I am using NUnit to test my c# code and have so far been keeping unittests (fast running ones) and integration tests (longer running) seperate and in separate project files. I use nunit for doing both the unittests and the integration tests. I just noticed the category attribute http://www.nunit.org/index.php?p=category&r=2.2 that nunit provides so that tests can be categorized. This begs the question weather I should mix them together and simply use the category attribute to distinguish between them?
I would keep with whatever method you're currently using. It's more of an opinion thing, and you wouldn't want to have to re-tool your whole testing method.
if it is not too difficult to separate them, do so now
unit tests should be run early and often (e.g. every time you change something, before check-in, after check-in), and should complete in a short time-span.
integration tests should be run periodically (daily, for example) but may take significant time and resources to complete
therefore it is best to keep them separate
I find that using separate projects for unit test and integration tests tends to create a little too many top level artifacts in the projects. Even though we're TDD and all, I still think the code being developed should be deserving at least half of the top-level of my project structure.
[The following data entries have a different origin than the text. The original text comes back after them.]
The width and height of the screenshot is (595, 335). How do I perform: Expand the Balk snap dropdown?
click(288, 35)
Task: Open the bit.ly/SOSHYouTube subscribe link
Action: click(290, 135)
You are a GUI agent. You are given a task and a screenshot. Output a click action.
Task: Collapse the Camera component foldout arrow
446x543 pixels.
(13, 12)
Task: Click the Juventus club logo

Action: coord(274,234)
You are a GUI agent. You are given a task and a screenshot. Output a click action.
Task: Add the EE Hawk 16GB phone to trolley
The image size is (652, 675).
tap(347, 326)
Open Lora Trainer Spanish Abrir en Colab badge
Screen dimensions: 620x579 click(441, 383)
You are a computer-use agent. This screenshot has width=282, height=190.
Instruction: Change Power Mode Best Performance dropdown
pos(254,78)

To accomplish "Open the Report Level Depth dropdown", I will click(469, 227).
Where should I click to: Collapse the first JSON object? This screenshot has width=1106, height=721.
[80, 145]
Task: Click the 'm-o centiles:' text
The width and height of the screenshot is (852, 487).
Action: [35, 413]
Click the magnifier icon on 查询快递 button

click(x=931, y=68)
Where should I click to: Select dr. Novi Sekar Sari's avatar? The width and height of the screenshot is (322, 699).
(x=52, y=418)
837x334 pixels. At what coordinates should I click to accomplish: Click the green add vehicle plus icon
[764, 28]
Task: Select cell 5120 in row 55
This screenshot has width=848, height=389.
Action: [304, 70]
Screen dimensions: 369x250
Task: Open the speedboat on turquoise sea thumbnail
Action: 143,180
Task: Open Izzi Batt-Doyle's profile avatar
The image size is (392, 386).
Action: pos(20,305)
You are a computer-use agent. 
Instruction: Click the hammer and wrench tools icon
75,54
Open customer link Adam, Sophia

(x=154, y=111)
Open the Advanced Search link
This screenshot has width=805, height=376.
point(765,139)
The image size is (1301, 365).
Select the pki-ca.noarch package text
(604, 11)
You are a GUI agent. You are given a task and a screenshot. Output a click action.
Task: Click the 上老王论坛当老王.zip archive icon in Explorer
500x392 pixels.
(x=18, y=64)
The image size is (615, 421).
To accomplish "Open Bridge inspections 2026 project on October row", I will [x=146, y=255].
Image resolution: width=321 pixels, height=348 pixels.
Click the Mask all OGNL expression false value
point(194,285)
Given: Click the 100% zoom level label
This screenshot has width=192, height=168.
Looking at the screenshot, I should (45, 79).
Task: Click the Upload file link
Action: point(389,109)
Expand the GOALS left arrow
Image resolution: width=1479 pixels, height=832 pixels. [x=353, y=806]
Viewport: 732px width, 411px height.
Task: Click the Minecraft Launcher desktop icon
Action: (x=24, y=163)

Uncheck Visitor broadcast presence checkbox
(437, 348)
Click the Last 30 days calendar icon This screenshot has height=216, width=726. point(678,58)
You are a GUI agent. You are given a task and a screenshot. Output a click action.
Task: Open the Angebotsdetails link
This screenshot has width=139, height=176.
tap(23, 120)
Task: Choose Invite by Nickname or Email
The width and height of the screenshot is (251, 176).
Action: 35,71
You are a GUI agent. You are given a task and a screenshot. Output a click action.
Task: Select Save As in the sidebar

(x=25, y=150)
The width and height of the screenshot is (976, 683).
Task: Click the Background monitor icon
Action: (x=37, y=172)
seperate them if possible, because integration tests normally take much longer than UnitTests. Maybe your project grows and you end up with very much tests, all which take a short amount of time - except the integration tests - and you want to run your UnitTests as often as possible...
I don't think it really matters that much but separating them sounds like a better idea, since isolation, automation will be so easier. And category feature is nice but not that good from usability point of view.
The original motivation behind [Category] was to solve the problem you mention. It was also intended to create broader test suites but that is kind of what you are doing.
Do be careful with [Category]. Not all test runners support it the same way the NUnit gui does (or did, I haven't upgraded in a while). In the past some runners would ignore the attribute if it was on the class itself or just ignore it all together. Most seem to work now.